**GIVEN RECORDS**
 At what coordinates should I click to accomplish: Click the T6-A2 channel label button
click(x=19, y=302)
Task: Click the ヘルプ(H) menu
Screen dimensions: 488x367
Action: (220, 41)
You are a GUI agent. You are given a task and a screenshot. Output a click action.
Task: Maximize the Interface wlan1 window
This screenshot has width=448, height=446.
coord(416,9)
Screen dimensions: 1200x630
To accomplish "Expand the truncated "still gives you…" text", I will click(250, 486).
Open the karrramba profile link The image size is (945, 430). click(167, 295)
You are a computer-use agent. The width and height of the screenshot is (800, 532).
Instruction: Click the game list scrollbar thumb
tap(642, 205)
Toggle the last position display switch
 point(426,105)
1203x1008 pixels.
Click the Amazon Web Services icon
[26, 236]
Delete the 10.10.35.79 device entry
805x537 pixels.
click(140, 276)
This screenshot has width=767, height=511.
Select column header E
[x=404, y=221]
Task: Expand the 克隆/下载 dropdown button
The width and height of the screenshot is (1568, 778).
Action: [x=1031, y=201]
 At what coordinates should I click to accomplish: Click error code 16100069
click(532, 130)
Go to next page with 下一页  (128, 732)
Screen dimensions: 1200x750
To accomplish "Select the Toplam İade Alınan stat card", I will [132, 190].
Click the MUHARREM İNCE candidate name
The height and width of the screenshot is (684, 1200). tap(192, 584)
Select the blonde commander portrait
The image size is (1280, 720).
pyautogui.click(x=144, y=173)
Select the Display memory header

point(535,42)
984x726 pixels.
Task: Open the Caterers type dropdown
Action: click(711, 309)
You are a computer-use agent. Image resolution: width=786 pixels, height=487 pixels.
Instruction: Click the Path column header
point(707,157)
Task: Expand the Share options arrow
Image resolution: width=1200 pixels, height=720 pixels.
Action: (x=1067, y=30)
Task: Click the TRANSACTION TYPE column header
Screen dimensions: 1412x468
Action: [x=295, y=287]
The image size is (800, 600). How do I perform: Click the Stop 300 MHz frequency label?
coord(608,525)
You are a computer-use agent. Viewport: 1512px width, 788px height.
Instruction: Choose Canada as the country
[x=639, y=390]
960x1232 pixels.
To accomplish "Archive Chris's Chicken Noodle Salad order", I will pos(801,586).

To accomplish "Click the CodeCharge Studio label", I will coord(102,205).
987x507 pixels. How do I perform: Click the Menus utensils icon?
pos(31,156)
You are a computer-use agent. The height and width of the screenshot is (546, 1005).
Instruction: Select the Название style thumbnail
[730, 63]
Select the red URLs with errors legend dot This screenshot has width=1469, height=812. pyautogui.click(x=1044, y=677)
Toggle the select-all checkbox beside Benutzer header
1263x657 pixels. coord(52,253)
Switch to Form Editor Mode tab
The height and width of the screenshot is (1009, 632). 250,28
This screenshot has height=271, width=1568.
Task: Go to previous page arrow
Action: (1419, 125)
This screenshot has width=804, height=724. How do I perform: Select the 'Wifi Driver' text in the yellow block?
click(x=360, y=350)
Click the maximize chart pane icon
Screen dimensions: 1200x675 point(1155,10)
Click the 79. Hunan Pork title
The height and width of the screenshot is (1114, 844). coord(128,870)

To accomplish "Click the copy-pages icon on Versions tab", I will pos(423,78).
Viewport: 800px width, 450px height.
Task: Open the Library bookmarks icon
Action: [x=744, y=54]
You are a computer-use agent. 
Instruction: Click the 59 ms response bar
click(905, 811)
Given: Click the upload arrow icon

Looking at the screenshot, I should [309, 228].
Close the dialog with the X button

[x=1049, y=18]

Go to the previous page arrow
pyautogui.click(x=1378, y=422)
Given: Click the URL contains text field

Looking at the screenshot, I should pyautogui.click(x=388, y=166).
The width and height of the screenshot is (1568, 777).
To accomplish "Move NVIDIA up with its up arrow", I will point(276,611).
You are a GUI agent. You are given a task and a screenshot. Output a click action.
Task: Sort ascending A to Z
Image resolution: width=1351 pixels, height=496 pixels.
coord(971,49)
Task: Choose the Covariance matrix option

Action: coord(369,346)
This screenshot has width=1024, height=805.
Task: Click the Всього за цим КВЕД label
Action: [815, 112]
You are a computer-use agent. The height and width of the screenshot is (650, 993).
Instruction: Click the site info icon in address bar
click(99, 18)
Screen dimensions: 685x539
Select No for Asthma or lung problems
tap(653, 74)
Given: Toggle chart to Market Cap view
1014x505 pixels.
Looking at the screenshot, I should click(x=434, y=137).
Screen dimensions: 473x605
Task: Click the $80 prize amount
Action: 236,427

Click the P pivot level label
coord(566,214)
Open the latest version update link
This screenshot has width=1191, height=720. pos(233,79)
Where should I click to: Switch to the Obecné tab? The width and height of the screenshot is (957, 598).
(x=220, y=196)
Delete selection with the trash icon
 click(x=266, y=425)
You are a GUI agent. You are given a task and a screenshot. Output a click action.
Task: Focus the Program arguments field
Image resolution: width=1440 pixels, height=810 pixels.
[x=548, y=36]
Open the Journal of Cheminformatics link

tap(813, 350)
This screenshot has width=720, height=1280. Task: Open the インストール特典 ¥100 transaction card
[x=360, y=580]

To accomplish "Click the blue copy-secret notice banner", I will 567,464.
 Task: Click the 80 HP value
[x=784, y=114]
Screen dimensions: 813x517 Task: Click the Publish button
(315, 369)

**ACTIVITY**
Every line in the listing above that mentions "computer" should be returned.

**ANSWER SECTION**
You are a computer-use agent. The width and height of the screenshot is (800, 532).
You are a computer-use agent. Image resolution: width=786 pixels, height=487 pixels.
You are a computer-use agent. Viewport: 1512px width, 788px height.
You are a computer-use agent. The height and width of the screenshot is (546, 1005).
You are a computer-use agent. 
You are a computer-use agent. The height and width of the screenshot is (650, 993).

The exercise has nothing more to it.